To be sure, bluegrass musicians often celebrate the status quo, recalling antiracist writer Robin Diangelo’s admonition that “romanticized recollections of the past and calls for a return to former ways are a function of white privilege, which manifests itself in the ability to remain oblivious to our racial history.”
But it is also worth noting that bluegrass music—and country music, more broadly—has long been a venue through which marginalized people have called for social equity and justice, both through songwriting and through their participation in the genre. One needn’t look much further than Mercer County, West Virginia, native Hazel Dickens, whose songwriting not only highlighted the struggles of working people in Appalachia, but also challenged the patriarchal norms of bluegrass culture.
Biographer Bill C. Malone notes that Dickens “keenly observed the ways women were treated” in the bars of Baltimore where she often played music, and several of her songs reflect a desire to call out men for their poor behavior. “Don’t Put Her Down (You Helped Put Her There),” recorded on the landmark album Hazel & Alice in 1973, reminds men that, although they might “abuse,” “accuse” and “forsake” a woman, “there’s more to her than powder and paint, / Than her peroxided, bleached out hair” and that “if she acts that way, it’s cause you had your day. / Don’t put her down, you helped put her there.”
At the same time, journalist Jewly Hight has noted, much mainstream country music engages in “muted, and easier to miss” forms of protest, often offering “subtle appeals to conscience.” Citing such songs as Kacey Musgraves’s sex-positive “Follow Your Arrow” (2013) and Maren Morris and Vince Gill’s antiracist duet “Dear Hate” (2017), Hight reveals a thriving, if coded, discourse around hot-button social issues.
John’s Guardian piece also points to a powerful example of protest against the whiteness of country music, although she doesn’t name it as such: the increasing presence of people of color, women and LGBTQ+ musicians and fans at bluegrass events. If country music has deep systemic and unexamined issues with racism, sexism and homophobia, the physical presence of people who challenge the genre’s southern white working-class identity stands as a vital form of protest against such attitudes.
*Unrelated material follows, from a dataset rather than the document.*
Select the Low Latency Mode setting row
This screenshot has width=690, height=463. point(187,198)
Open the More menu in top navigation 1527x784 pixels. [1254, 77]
But the time has come for writers to begin looking beyond stereotypes when they approach country music culture. It is time to recognize that country music has always appealed to more than southern working-class whites and that its presumed fan base is largely the product of a music industry that wished to market music to segregated audiences. By relying on stereotype and myth, we allow racism, sexism, and homophobia within country music to live another day, treating them as natural byproducts of an antimodern musical community. And we do violence to those people who identity as country music fans but who do not identity as white, southern, working-class, or straight. It is time that we instead write about these people’s experiences, treating them not as anomalies but as important members of the country music community.
Travis D. Stimeling is associate professor of musicology at West Virginia University, where he also directs the WVU Bluegrass and Old-Time Band. He is the author or editor of several books on country music.